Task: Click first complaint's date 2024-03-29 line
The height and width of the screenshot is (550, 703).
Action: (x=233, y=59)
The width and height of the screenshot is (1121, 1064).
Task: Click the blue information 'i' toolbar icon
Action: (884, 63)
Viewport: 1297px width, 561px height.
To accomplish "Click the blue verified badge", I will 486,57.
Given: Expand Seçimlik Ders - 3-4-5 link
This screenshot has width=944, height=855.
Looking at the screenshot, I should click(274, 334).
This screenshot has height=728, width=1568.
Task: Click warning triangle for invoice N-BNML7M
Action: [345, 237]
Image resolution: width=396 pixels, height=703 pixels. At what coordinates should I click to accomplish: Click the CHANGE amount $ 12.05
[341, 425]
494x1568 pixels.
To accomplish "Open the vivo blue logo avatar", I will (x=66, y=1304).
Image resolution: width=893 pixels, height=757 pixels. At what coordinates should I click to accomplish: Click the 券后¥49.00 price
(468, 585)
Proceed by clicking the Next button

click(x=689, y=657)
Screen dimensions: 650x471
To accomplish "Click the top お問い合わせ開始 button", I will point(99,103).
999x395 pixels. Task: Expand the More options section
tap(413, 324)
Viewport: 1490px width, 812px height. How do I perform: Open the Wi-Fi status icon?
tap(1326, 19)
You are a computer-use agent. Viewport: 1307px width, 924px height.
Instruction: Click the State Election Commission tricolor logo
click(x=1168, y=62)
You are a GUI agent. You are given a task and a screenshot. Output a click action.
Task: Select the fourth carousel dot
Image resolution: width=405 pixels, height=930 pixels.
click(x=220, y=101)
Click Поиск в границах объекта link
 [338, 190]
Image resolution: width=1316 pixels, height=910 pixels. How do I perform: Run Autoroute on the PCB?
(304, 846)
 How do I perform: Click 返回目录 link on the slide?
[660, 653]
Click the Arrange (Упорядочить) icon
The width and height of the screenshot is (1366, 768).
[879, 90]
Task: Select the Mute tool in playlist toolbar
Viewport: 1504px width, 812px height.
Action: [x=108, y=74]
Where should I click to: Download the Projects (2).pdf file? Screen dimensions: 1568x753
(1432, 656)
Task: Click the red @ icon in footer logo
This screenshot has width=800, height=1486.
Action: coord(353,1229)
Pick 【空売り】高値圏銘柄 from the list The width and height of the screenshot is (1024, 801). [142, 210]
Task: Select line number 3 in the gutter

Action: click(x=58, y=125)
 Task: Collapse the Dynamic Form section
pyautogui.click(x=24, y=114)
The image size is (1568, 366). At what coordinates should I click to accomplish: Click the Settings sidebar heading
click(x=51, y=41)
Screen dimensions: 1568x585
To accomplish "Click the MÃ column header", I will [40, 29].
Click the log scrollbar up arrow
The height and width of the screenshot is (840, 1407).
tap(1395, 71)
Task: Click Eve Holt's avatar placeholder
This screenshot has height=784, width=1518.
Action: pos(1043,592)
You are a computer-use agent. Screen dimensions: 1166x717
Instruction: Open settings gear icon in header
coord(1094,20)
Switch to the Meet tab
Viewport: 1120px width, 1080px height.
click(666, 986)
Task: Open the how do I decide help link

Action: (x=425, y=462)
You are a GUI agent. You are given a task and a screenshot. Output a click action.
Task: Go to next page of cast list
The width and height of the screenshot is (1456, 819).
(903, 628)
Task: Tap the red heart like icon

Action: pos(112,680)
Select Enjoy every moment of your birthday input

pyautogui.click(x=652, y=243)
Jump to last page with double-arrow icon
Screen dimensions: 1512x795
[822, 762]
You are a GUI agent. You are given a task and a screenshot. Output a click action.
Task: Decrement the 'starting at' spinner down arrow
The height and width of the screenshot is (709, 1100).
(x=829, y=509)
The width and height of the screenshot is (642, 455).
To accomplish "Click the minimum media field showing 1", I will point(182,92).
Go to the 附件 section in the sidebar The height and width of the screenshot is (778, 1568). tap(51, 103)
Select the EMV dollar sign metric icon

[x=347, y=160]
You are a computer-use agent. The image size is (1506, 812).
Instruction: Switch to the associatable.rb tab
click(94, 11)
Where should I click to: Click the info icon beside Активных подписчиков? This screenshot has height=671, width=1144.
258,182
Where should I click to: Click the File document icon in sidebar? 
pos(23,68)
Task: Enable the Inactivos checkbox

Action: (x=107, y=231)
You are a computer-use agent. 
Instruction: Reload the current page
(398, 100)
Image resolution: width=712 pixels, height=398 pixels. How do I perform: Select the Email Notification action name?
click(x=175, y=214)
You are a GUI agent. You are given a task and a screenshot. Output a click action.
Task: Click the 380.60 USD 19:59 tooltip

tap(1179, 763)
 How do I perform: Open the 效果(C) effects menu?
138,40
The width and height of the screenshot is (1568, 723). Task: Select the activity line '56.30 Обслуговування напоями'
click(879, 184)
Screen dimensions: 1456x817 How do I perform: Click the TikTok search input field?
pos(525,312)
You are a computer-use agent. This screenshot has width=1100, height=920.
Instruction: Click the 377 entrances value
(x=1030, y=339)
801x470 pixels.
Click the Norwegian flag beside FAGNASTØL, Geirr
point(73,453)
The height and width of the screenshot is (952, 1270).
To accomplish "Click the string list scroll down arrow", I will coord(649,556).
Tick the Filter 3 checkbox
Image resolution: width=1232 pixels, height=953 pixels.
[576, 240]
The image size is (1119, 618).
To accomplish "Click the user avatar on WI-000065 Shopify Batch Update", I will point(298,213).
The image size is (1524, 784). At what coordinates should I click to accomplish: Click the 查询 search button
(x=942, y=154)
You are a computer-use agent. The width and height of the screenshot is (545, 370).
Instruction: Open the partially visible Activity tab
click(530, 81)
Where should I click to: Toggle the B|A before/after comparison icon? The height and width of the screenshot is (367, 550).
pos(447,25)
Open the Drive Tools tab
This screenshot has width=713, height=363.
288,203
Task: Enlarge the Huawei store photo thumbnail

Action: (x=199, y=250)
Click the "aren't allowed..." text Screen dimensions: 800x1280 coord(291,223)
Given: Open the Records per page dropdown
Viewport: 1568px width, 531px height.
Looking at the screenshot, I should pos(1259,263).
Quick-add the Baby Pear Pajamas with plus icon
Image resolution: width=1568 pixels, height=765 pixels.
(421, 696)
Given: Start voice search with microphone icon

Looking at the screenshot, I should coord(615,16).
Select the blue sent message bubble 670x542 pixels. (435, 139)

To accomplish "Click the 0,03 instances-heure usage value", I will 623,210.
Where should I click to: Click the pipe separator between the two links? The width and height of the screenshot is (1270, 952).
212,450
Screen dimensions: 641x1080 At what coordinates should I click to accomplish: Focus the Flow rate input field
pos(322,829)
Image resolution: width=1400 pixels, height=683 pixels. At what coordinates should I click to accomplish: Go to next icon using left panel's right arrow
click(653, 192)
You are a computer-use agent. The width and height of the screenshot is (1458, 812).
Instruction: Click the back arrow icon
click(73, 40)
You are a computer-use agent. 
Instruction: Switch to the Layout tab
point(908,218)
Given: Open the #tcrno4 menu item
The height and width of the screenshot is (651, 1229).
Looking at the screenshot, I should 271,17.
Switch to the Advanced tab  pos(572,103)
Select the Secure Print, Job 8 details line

== == ==

SHORT EXERCISE
Copy out every one of the items above word for word, with nothing changed.

ANSWER
Task: Click first complaint's date 2024-03-29 line
The height and width of the screenshot is (550, 703).
Action: (x=233, y=59)
The width and height of the screenshot is (1121, 1064).
Task: Click the blue information 'i' toolbar icon
Action: (884, 63)
Viewport: 1297px width, 561px height.
To accomplish "Click the blue verified badge", I will 486,57.
Given: Expand Seçimlik Ders - 3-4-5 link
This screenshot has width=944, height=855.
Looking at the screenshot, I should click(274, 334).
This screenshot has height=728, width=1568.
Task: Click warning triangle for invoice N-BNML7M
Action: [345, 237]
Image resolution: width=396 pixels, height=703 pixels. At what coordinates should I click to accomplish: Click the CHANGE amount $ 12.05
[341, 425]
494x1568 pixels.
To accomplish "Open the vivo blue logo avatar", I will (x=66, y=1304).
Image resolution: width=893 pixels, height=757 pixels. At what coordinates should I click to accomplish: Click the 券后¥49.00 price
(468, 585)
Proceed by clicking the Next button

click(x=689, y=657)
Screen dimensions: 650x471
To accomplish "Click the top お問い合わせ開始 button", I will point(99,103).
999x395 pixels. Task: Expand the More options section
tap(413, 324)
Viewport: 1490px width, 812px height. How do I perform: Open the Wi-Fi status icon?
tap(1326, 19)
You are a computer-use agent. Viewport: 1307px width, 924px height.
Instruction: Click the State Election Commission tricolor logo
click(x=1168, y=62)
You are a GUI agent. You are given a task and a screenshot. Output a click action.
Task: Select the fourth carousel dot
Image resolution: width=405 pixels, height=930 pixels.
click(x=220, y=101)
Click Поиск в границах объекта link
 [338, 190]
Image resolution: width=1316 pixels, height=910 pixels. How do I perform: Run Autoroute on the PCB?
(304, 846)
 How do I perform: Click 返回目录 link on the slide?
[660, 653]
Click the Arrange (Упорядочить) icon
The width and height of the screenshot is (1366, 768).
[879, 90]
Task: Select the Mute tool in playlist toolbar
Viewport: 1504px width, 812px height.
Action: [x=108, y=74]
Where should I click to: Download the Projects (2).pdf file? Screen dimensions: 1568x753
(1432, 656)
Task: Click the red @ icon in footer logo
This screenshot has width=800, height=1486.
Action: coord(353,1229)
Pick 【空売り】高値圏銘柄 from the list The width and height of the screenshot is (1024, 801). [142, 210]
Task: Select line number 3 in the gutter

Action: click(x=58, y=125)
 Task: Collapse the Dynamic Form section
pyautogui.click(x=24, y=114)
The image size is (1568, 366). At what coordinates should I click to accomplish: Click the Settings sidebar heading
click(x=51, y=41)
Screen dimensions: 1568x585
To accomplish "Click the MÃ column header", I will [40, 29].
Click the log scrollbar up arrow
The height and width of the screenshot is (840, 1407).
tap(1395, 71)
Task: Click Eve Holt's avatar placeholder
This screenshot has height=784, width=1518.
Action: pos(1043,592)
You are a computer-use agent. Screen dimensions: 1166x717
Instruction: Open settings gear icon in header
coord(1094,20)
Switch to the Meet tab
Viewport: 1120px width, 1080px height.
click(666, 986)
Task: Open the how do I decide help link

Action: (x=425, y=462)
You are a GUI agent. You are given a task and a screenshot. Output a click action.
Task: Go to next page of cast list
The width and height of the screenshot is (1456, 819).
(903, 628)
Task: Tap the red heart like icon

Action: pos(112,680)
Select Enjoy every moment of your birthday input

pyautogui.click(x=652, y=243)
Jump to last page with double-arrow icon
Screen dimensions: 1512x795
[822, 762]
You are a GUI agent. You are given a task and a screenshot. Output a click action.
Task: Decrement the 'starting at' spinner down arrow
The height and width of the screenshot is (709, 1100).
(x=829, y=509)
The width and height of the screenshot is (642, 455).
To accomplish "Click the minimum media field showing 1", I will point(182,92).
Go to the 附件 section in the sidebar The height and width of the screenshot is (778, 1568). tap(51, 103)
Select the EMV dollar sign metric icon

[x=347, y=160]
You are a computer-use agent. The image size is (1506, 812).
Instruction: Switch to the associatable.rb tab
click(94, 11)
Where should I click to: Click the info icon beside Активных подписчиков? This screenshot has height=671, width=1144.
258,182
Where should I click to: Click the File document icon in sidebar? 
pos(23,68)
Task: Enable the Inactivos checkbox

Action: (x=107, y=231)
You are a computer-use agent. 
Instruction: Reload the current page
(398, 100)
Image resolution: width=712 pixels, height=398 pixels. How do I perform: Select the Email Notification action name?
click(x=175, y=214)
You are a GUI agent. You are given a task and a screenshot. Output a click action.
Task: Click the 380.60 USD 19:59 tooltip

tap(1179, 763)
 How do I perform: Open the 效果(C) effects menu?
138,40
The width and height of the screenshot is (1568, 723). Task: Select the activity line '56.30 Обслуговування напоями'
click(879, 184)
Screen dimensions: 1456x817 How do I perform: Click the TikTok search input field?
pos(525,312)
You are a computer-use agent. This screenshot has width=1100, height=920.
Instruction: Click the 377 entrances value
(x=1030, y=339)
801x470 pixels.
Click the Norwegian flag beside FAGNASTØL, Geirr
point(73,453)
The height and width of the screenshot is (952, 1270).
To accomplish "Click the string list scroll down arrow", I will coord(649,556).
Tick the Filter 3 checkbox
Image resolution: width=1232 pixels, height=953 pixels.
[576, 240]
The image size is (1119, 618).
To accomplish "Click the user avatar on WI-000065 Shopify Batch Update", I will point(298,213).
The image size is (1524, 784). At what coordinates should I click to accomplish: Click the 查询 search button
(x=942, y=154)
You are a computer-use agent. The width and height of the screenshot is (545, 370).
Instruction: Open the partially visible Activity tab
click(530, 81)
Where should I click to: Toggle the B|A before/after comparison icon? The height and width of the screenshot is (367, 550).
pos(447,25)
Open the Drive Tools tab
This screenshot has width=713, height=363.
288,203
Task: Enlarge the Huawei store photo thumbnail

Action: (x=199, y=250)
Click the "aren't allowed..." text Screen dimensions: 800x1280 coord(291,223)
Given: Open the Records per page dropdown
Viewport: 1568px width, 531px height.
Looking at the screenshot, I should pos(1259,263).
Quick-add the Baby Pear Pajamas with plus icon
Image resolution: width=1568 pixels, height=765 pixels.
(421, 696)
Given: Start voice search with microphone icon

Looking at the screenshot, I should coord(615,16).
Select the blue sent message bubble 670x542 pixels. (435, 139)

To accomplish "Click the 0,03 instances-heure usage value", I will 623,210.
Where should I click to: Click the pipe separator between the two links? The width and height of the screenshot is (1270, 952).
212,450
Screen dimensions: 641x1080 At what coordinates should I click to accomplish: Focus the Flow rate input field
pos(322,829)
Image resolution: width=1400 pixels, height=683 pixels. At what coordinates should I click to accomplish: Go to next icon using left panel's right arrow
click(653, 192)
You are a computer-use agent. The width and height of the screenshot is (1458, 812).
Instruction: Click the back arrow icon
click(73, 40)
You are a computer-use agent. 
Instruction: Switch to the Layout tab
point(908,218)
Given: Open the #tcrno4 menu item
The height and width of the screenshot is (651, 1229).
Looking at the screenshot, I should 271,17.
Switch to the Advanced tab  pos(572,103)
Select the Secure Print, Job 8 details line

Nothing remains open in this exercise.